Of the $7.6-million Mitchell's district has received for water-quality projects over the past three years, Papapetrou said, $3.5-million has gone to the Homosassa and Chassahowitzka sewer systems.
"The goal is not to hinder anybody, but to help everybody with limited resources," Papapetrou said.
Papapetrou called County Commissioner Gary Bartell on Thursday morning after the appropriations committee approved the shift to make sure the Chassahowitzka project could still move forward with $725,000.
"He wanted to make sure the reduction from $1.125-million to $725,000 would not kill the project or stop the project, and I assured him that would not happen," Bartell said.

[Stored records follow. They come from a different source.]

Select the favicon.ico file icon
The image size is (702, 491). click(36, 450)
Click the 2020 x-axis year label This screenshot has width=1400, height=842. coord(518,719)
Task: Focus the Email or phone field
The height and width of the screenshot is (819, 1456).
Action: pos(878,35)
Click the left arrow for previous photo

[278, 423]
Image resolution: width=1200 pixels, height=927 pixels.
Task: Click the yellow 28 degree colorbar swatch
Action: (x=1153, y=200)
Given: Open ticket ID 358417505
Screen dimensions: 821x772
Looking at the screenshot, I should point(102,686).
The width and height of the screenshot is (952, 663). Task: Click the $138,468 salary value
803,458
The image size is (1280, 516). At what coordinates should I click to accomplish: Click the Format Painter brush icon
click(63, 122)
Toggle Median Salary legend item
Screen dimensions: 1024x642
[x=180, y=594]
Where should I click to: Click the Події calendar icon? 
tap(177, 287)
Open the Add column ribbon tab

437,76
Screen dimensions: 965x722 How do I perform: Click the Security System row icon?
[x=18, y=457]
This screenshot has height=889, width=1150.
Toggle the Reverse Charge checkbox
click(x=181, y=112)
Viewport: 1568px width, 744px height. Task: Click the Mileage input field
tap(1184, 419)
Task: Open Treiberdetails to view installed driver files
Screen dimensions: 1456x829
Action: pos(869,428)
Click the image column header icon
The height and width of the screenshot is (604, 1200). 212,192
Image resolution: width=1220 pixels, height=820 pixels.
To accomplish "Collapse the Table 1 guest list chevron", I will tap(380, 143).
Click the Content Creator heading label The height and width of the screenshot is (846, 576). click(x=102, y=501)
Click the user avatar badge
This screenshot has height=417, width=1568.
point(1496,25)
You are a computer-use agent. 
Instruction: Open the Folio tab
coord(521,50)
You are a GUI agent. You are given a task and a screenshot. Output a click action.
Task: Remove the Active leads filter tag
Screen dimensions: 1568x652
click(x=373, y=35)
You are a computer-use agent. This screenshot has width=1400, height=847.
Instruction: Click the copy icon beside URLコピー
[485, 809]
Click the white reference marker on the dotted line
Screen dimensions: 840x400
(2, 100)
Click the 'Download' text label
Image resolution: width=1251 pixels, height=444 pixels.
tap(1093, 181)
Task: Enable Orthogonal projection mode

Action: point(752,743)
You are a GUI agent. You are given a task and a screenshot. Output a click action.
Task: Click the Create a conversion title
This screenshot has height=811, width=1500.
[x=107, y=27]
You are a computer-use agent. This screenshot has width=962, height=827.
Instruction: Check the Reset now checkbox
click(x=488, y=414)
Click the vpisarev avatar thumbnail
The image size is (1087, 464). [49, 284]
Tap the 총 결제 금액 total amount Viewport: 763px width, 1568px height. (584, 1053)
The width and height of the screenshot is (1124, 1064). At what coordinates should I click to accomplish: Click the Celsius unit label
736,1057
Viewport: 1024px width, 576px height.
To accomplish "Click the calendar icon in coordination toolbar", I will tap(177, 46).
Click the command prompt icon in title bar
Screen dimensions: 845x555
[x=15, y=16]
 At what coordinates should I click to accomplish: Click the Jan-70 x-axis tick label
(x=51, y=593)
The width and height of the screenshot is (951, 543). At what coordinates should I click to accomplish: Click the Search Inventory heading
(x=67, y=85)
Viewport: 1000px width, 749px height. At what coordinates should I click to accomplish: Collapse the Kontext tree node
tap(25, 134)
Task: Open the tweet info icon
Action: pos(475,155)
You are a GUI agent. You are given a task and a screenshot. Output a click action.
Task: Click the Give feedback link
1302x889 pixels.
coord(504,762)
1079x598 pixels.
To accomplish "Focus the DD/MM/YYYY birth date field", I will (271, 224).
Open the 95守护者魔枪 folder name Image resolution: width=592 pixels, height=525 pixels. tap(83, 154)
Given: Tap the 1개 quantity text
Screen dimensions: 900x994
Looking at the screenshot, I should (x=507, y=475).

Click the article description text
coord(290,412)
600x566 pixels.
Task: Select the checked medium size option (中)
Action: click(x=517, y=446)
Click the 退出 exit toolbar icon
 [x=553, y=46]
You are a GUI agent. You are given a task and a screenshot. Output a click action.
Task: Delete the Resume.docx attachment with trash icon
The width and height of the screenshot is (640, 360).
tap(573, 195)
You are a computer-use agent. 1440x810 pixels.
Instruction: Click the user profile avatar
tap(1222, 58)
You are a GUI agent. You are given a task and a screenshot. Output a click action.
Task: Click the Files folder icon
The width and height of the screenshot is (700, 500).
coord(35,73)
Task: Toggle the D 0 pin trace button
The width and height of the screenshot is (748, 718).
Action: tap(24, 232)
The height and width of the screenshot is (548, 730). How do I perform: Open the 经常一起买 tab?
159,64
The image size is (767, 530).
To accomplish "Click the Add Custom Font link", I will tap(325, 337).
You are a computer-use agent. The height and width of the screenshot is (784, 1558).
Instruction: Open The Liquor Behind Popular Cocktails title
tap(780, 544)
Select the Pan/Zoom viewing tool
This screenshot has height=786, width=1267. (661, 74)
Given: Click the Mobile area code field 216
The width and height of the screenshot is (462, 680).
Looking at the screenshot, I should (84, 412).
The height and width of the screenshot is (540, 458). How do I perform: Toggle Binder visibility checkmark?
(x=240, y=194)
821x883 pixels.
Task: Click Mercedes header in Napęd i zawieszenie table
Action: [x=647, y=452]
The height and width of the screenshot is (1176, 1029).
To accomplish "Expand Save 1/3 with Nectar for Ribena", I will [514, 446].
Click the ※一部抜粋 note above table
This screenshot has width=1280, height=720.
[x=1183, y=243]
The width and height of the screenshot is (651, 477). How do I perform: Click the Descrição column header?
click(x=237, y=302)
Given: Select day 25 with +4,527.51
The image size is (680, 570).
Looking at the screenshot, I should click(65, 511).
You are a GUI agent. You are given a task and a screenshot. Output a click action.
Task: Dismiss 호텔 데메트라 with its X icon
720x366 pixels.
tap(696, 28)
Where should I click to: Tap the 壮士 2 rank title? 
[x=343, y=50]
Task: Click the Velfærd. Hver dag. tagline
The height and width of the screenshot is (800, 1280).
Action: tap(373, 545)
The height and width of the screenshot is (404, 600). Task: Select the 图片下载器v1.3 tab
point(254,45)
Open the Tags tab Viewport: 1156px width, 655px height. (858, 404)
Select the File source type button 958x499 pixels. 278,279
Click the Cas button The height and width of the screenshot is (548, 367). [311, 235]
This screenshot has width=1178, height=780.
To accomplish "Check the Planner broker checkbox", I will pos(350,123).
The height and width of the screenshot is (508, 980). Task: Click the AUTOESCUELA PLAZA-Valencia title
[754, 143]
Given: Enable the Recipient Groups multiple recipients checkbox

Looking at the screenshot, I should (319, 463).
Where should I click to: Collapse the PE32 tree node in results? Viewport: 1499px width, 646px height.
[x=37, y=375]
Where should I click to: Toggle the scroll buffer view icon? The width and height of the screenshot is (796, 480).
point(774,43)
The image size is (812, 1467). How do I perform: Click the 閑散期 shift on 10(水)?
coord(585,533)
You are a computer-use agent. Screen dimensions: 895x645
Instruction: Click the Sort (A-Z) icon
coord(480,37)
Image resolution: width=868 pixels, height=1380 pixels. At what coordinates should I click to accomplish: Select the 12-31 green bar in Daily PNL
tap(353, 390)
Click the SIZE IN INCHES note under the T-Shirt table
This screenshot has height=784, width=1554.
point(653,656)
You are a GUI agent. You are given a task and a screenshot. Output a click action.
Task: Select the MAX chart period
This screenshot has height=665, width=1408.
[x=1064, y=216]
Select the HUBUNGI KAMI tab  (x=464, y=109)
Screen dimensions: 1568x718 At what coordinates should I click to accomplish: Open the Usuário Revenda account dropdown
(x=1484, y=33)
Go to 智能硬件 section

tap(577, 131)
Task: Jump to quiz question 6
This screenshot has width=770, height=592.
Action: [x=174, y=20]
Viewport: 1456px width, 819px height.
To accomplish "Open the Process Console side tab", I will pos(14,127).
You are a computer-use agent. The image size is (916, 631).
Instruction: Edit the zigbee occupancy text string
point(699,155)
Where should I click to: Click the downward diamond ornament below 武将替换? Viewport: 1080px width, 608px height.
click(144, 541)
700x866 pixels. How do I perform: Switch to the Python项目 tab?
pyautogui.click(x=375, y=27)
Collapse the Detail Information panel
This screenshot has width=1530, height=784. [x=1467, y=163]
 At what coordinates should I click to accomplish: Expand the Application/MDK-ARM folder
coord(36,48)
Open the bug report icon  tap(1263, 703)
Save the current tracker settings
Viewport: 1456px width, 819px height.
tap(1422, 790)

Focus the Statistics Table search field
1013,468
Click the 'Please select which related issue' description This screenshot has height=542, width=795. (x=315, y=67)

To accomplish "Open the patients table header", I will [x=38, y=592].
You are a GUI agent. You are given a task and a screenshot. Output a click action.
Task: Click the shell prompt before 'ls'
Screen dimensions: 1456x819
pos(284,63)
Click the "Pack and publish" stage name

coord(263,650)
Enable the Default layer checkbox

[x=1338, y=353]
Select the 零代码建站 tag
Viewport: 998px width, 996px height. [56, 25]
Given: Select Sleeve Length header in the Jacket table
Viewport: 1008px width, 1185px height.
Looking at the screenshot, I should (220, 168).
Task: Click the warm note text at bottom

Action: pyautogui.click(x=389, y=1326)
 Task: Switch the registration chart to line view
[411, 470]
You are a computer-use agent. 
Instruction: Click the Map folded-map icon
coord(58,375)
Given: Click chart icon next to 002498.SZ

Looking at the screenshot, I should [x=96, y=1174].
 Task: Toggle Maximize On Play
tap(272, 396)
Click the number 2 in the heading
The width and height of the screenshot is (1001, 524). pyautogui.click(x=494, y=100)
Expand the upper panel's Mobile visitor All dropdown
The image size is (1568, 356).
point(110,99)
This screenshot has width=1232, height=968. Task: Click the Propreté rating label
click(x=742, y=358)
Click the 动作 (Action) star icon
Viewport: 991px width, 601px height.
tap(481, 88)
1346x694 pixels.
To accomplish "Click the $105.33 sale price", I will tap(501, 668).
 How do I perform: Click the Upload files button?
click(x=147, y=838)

"While I'm disappointed we didn't get all of it, I'm tickled to death we'll get a major portion of it," Bartell added. "I understand money is extremely tight from the state and there are huge demands on the Legislature. I still feel very fortunate that if we get $725,000 (in the final budget), it will move forward."
Mickey Newberger, spokesman for the Chassahowitzka River Restoration Committee, criticized Bartell for not fighting to keep every dollar. Newberger has lobbied for Chassahowitzka funding over the past several years, reminding legislators of a University of South Florida study confirming that nearby septic systems are polluting the Chassahowitzka River.
"It's frustrating that you have to deal with a government official that's trying to block everything you're doing (toward a project) that's in the proven interest of the public's health," Newberger said.
Bartell said Newberger's criticisms are unfounded.
"The county and the state have done everything we possibly can to get funding for it," Bartell said. "I give (Newberger) credit, but he needs to give us credit, too.
"I guess you can be greedy, but I've got to look at the big picture," Bartell added. "We've got to do other projects, and I'm not going to sacrifice the integrity or credibility of Citrus County because (the Legislature) sees fit to reduce this funding from $1.125-million to $725,000."